* TASK LIST:
A. Answer these questions using the comment thread below:
(i) Where, according to the reply that suggests joining the parties, do actual policies get set?
(ii) Which store was the first in the region to go self serve?
(iii) What was the minimum wage enacted to provide?
B. Reproduce word for word everything in the comment thread from "[–] [email protected] 6" down to "ago) (1 children)".

* TEXT PASSAGE:
┄┄┄┄┄┄┄┄┄┄┄┄┄┄┄┄┄┄┄┄

I understand corporations motives, but the parent commenter explains well that it doesn't work well if they are too greedy about it.

[–] [email protected] 2 points 1 year ago (2 children)

When do you do when your choice in voting is carefully handpicked insiders from a group that has insulated themselves from outside forces over the past 50 odd years and the only choices with a real chance of winning are not going to work in their constituents best interest?

[–] [email protected] 1 points 1 year ago

You join those parties and start voting at membership conventions.

That's where actual policies get set.

[–] [email protected] 0 points 1 year ago (1 children)

When do you do when your choice in voting is ...

The answer's the same

  1. Pick the least bad
  2. Repeat

And also

A. Fight for better voting so that minority candidates with good ideas get the nod they need.

[–] [email protected] 0 points 1 year ago (2 children)

Picking the last bad is why we are slipping AS A WHOLE in the wrong direction.

[–] [email protected] 1 points 1 year ago
  1. No we're not. Go look at some numbers.

  2. If your campaigning some 'bootstraps' idiocy, it's easier than changing us into America and their Medical Bankruptcy if you just move there for a few years. Put the fear of the aristocracy in you.

[–] [email protected] 1 points 1 year ago

Well let's stick with the second-worst as long as it keeps the absolute worst out and their bootstraps bullshit and the dissolution of services that keep us from being Americans. They have even more work to do down south than we do, and I'd like those fools from Edmonton NOT to make us imitate that idiocy wholesale.

[–] [email protected] -5 points 1 year ago (3 children)

I get the whole living wage thing, but a cashier's position was never a living wage, in the past it was a wage used to supplement a family's income, or to pay for post secondary tuition. What changed? My local Wallyworld supercentre was the first in the region to go self serve, the manager said he couldn't find staff, but in all honesty whether it was a living wage or not, I think he just didn't want the staff.

[–] [email protected] 6 points 1 year ago (1 children)

The minimum wage was enacted to provide all citizens with a basic quality of life, including food and housing. Full stop. Everything after your incorrect statement is irrelevant as it is founded on an untrue principle.

[–] [email protected] -2 points 1 year ago* (last edited 1 year ago) (3 children)

My bad. I never knew a 16 year old working at a fast food outlet was supposed to support a family. I formally apologize as a white colonial male with priviledge

[–] [email protected] 3 points 1 year ago* (last edited 1 year ago) (1 children)

┄┄┄┄┄┄┄┄┄┄┄┄┄┄┄┄┄┄┄┄

(Stored records)

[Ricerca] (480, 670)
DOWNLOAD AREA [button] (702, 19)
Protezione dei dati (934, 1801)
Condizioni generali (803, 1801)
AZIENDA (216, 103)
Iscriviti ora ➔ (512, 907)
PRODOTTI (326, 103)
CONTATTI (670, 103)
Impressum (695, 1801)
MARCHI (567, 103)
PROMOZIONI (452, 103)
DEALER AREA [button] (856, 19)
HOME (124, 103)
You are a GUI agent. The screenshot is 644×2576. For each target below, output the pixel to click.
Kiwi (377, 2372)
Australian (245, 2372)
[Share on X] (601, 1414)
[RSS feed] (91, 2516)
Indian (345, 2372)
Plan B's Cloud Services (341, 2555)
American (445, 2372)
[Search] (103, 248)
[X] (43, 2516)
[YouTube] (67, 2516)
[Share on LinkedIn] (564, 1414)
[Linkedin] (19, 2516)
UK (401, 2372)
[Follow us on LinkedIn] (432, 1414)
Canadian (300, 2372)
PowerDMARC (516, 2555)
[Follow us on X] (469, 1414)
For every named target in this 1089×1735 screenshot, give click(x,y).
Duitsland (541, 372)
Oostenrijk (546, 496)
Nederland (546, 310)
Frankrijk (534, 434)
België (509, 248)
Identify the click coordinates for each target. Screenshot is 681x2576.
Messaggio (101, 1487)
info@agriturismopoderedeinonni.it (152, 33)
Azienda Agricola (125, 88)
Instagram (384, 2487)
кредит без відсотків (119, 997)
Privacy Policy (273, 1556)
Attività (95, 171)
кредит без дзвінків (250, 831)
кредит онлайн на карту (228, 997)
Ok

┄┄┄┄┄┄┄┄┄┄┄┄┄┄┄┄┄┄┄┄

* RESULTS BY TASK:
A.
(i) At membership conventions.
(ii) The commenter's local Wallyworld supercentre.
(iii) A basic quality of life for all citizens, including food and housing.

B.
[–] [email protected] 6 points 1 year ago (1 children)

The minimum wage was enacted to provide all citizens with a basic quality of life, including food and housing. Full stop. Everything after your incorrect statement is irrelevant as it is founded on an untrue principle.

[–] [email protected] -2 points 1 year ago* (last edited 1 year ago) (3 children)

My bad. I never knew a 16 year old working at a fast food outlet was supposed to support a family. I formally apologize as a white colonial male with priviledge

[–] [email protected] 3 points 1 year ago* (last edited 1 year ago) (1 children)